Given information

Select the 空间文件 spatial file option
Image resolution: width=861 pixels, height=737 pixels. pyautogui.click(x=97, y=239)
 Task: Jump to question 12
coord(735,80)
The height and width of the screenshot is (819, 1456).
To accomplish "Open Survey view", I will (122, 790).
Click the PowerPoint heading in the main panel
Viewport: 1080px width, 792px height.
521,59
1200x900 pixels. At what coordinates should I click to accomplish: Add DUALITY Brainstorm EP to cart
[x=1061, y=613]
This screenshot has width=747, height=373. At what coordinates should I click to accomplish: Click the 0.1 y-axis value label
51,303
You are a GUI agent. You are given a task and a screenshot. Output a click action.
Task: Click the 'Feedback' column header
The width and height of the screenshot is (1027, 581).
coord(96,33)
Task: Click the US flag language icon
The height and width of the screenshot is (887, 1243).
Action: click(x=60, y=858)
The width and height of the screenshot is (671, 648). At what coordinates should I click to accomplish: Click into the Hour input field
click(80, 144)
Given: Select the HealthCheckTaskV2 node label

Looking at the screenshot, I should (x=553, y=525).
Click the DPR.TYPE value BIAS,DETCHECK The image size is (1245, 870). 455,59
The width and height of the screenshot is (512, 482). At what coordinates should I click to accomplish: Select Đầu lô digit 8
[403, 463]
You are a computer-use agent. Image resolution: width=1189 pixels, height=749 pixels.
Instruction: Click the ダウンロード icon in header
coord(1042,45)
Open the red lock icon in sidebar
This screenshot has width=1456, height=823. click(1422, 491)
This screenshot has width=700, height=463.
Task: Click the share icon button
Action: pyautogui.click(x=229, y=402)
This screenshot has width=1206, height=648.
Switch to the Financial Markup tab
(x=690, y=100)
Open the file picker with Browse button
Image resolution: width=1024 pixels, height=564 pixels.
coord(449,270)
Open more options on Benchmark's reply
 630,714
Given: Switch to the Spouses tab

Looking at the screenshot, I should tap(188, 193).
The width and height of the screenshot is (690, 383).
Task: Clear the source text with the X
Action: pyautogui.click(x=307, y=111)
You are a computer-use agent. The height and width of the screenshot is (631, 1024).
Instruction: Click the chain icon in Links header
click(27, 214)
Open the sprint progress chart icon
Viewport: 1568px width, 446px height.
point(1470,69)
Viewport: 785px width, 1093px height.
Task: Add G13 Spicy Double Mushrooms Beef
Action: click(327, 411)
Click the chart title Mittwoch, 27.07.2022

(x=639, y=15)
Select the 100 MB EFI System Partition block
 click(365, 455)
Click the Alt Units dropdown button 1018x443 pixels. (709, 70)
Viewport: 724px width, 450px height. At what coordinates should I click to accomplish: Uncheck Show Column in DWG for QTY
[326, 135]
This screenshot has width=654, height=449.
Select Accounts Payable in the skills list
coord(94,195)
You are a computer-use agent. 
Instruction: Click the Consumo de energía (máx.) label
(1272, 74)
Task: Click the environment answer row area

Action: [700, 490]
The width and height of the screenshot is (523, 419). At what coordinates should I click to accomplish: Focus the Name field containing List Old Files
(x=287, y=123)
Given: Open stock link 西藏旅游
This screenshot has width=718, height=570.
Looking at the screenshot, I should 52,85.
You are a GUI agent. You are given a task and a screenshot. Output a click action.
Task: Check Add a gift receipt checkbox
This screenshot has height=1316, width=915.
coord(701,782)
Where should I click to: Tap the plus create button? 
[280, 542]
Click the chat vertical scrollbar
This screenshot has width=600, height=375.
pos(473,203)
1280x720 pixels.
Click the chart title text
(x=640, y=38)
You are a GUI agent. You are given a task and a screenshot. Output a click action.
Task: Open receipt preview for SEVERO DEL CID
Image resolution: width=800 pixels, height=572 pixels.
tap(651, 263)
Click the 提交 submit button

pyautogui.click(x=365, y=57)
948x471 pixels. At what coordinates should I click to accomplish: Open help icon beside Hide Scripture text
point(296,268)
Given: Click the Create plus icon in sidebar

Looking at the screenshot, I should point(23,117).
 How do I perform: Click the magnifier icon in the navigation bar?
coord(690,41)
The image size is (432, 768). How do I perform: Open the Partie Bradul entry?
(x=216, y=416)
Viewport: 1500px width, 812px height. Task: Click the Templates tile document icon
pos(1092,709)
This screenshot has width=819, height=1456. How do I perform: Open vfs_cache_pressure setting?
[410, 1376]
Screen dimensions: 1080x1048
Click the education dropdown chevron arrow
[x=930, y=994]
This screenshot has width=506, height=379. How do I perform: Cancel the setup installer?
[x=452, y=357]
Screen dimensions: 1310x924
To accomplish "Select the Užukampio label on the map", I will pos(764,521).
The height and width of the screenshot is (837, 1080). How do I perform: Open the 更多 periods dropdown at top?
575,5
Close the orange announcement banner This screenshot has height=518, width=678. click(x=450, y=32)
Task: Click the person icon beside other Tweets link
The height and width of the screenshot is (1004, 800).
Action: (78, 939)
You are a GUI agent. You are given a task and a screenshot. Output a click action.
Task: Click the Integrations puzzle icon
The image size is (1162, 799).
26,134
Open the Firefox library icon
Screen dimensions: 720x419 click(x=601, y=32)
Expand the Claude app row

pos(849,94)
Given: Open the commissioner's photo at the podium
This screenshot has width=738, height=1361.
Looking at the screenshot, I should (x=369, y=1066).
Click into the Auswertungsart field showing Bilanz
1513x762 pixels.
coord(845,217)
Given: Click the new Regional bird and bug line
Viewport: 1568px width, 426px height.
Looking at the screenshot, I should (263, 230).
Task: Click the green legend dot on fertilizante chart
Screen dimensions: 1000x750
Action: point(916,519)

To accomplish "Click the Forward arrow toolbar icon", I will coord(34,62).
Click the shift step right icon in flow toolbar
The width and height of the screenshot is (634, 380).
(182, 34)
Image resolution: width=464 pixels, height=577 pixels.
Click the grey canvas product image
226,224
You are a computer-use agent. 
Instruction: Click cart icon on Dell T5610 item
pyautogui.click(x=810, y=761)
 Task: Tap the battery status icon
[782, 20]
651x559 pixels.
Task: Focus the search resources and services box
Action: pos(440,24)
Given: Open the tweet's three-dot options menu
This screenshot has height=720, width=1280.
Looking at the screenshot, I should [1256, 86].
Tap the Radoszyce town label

About this task
The whole listing above needs to be transcribed exactly.

Output
Select the 空间文件 spatial file option
Image resolution: width=861 pixels, height=737 pixels. pyautogui.click(x=97, y=239)
 Task: Jump to question 12
coord(735,80)
The height and width of the screenshot is (819, 1456).
To accomplish "Open Survey view", I will (122, 790).
Click the PowerPoint heading in the main panel
Viewport: 1080px width, 792px height.
521,59
1200x900 pixels. At what coordinates should I click to accomplish: Add DUALITY Brainstorm EP to cart
[x=1061, y=613]
This screenshot has width=747, height=373. At what coordinates should I click to accomplish: Click the 0.1 y-axis value label
51,303
You are a GUI agent. You are given a task and a screenshot. Output a click action.
Task: Click the 'Feedback' column header
The width and height of the screenshot is (1027, 581).
coord(96,33)
Task: Click the US flag language icon
The height and width of the screenshot is (887, 1243).
Action: click(x=60, y=858)
The width and height of the screenshot is (671, 648). At what coordinates should I click to accomplish: Click into the Hour input field
click(80, 144)
Given: Select the HealthCheckTaskV2 node label

Looking at the screenshot, I should (x=553, y=525).
Click the DPR.TYPE value BIAS,DETCHECK The image size is (1245, 870). 455,59
The width and height of the screenshot is (512, 482). At what coordinates should I click to accomplish: Select Đầu lô digit 8
[403, 463]
You are a computer-use agent. Image resolution: width=1189 pixels, height=749 pixels.
Instruction: Click the ダウンロード icon in header
coord(1042,45)
Open the red lock icon in sidebar
This screenshot has width=1456, height=823. click(1422, 491)
This screenshot has width=700, height=463.
Task: Click the share icon button
Action: pyautogui.click(x=229, y=402)
This screenshot has width=1206, height=648.
Switch to the Financial Markup tab
(x=690, y=100)
Open the file picker with Browse button
Image resolution: width=1024 pixels, height=564 pixels.
coord(449,270)
Open more options on Benchmark's reply
 630,714
Given: Switch to the Spouses tab

Looking at the screenshot, I should tap(188, 193).
The width and height of the screenshot is (690, 383).
Task: Clear the source text with the X
Action: pyautogui.click(x=307, y=111)
You are a computer-use agent. The height and width of the screenshot is (631, 1024).
Instruction: Click the chain icon in Links header
click(27, 214)
Open the sprint progress chart icon
Viewport: 1568px width, 446px height.
point(1470,69)
Viewport: 785px width, 1093px height.
Task: Add G13 Spicy Double Mushrooms Beef
Action: click(327, 411)
Click the chart title Mittwoch, 27.07.2022

(x=639, y=15)
Select the 100 MB EFI System Partition block
 click(365, 455)
Click the Alt Units dropdown button 1018x443 pixels. (709, 70)
Viewport: 724px width, 450px height. At what coordinates should I click to accomplish: Uncheck Show Column in DWG for QTY
[326, 135]
This screenshot has width=654, height=449.
Select Accounts Payable in the skills list
coord(94,195)
You are a computer-use agent. 
Instruction: Click the Consumo de energía (máx.) label
(1272, 74)
Task: Click the environment answer row area

Action: [700, 490]
The width and height of the screenshot is (523, 419). At what coordinates should I click to accomplish: Focus the Name field containing List Old Files
(x=287, y=123)
Given: Open stock link 西藏旅游
This screenshot has width=718, height=570.
Looking at the screenshot, I should 52,85.
You are a GUI agent. You are given a task and a screenshot. Output a click action.
Task: Check Add a gift receipt checkbox
This screenshot has height=1316, width=915.
coord(701,782)
Where should I click to: Tap the plus create button? 
[280, 542]
Click the chat vertical scrollbar
This screenshot has width=600, height=375.
pos(473,203)
1280x720 pixels.
Click the chart title text
(x=640, y=38)
You are a GUI agent. You are given a task and a screenshot. Output a click action.
Task: Open receipt preview for SEVERO DEL CID
Image resolution: width=800 pixels, height=572 pixels.
tap(651, 263)
Click the 提交 submit button

pyautogui.click(x=365, y=57)
948x471 pixels. At what coordinates should I click to accomplish: Open help icon beside Hide Scripture text
point(296,268)
Given: Click the Create plus icon in sidebar

Looking at the screenshot, I should point(23,117).
 How do I perform: Click the magnifier icon in the navigation bar?
coord(690,41)
The image size is (432, 768). How do I perform: Open the Partie Bradul entry?
(x=216, y=416)
Viewport: 1500px width, 812px height. Task: Click the Templates tile document icon
pos(1092,709)
This screenshot has width=819, height=1456. How do I perform: Open vfs_cache_pressure setting?
[410, 1376]
Screen dimensions: 1080x1048
Click the education dropdown chevron arrow
[x=930, y=994]
This screenshot has width=506, height=379. How do I perform: Cancel the setup installer?
[x=452, y=357]
Screen dimensions: 1310x924
To accomplish "Select the Užukampio label on the map", I will pos(764,521).
The height and width of the screenshot is (837, 1080). How do I perform: Open the 更多 periods dropdown at top?
575,5
Close the orange announcement banner This screenshot has height=518, width=678. click(x=450, y=32)
Task: Click the person icon beside other Tweets link
The height and width of the screenshot is (1004, 800).
Action: (78, 939)
You are a GUI agent. You are given a task and a screenshot. Output a click action.
Task: Click the Integrations puzzle icon
The image size is (1162, 799).
26,134
Open the Firefox library icon
Screen dimensions: 720x419 click(x=601, y=32)
Expand the Claude app row

pos(849,94)
Given: Open the commissioner's photo at the podium
This screenshot has width=738, height=1361.
Looking at the screenshot, I should (x=369, y=1066).
Click into the Auswertungsart field showing Bilanz
1513x762 pixels.
coord(845,217)
Given: Click the new Regional bird and bug line
Viewport: 1568px width, 426px height.
Looking at the screenshot, I should (263, 230).
Task: Click the green legend dot on fertilizante chart
Screen dimensions: 1000x750
Action: point(916,519)

To accomplish "Click the Forward arrow toolbar icon", I will coord(34,62).
Click the shift step right icon in flow toolbar
The width and height of the screenshot is (634, 380).
(182, 34)
Image resolution: width=464 pixels, height=577 pixels.
Click the grey canvas product image
226,224
You are a computer-use agent. 
Instruction: Click cart icon on Dell T5610 item
pyautogui.click(x=810, y=761)
 Task: Tap the battery status icon
[782, 20]
651x559 pixels.
Task: Focus the search resources and services box
Action: pos(440,24)
Given: Open the tweet's three-dot options menu
This screenshot has height=720, width=1280.
Looking at the screenshot, I should [1256, 86].
Tap the Radoszyce town label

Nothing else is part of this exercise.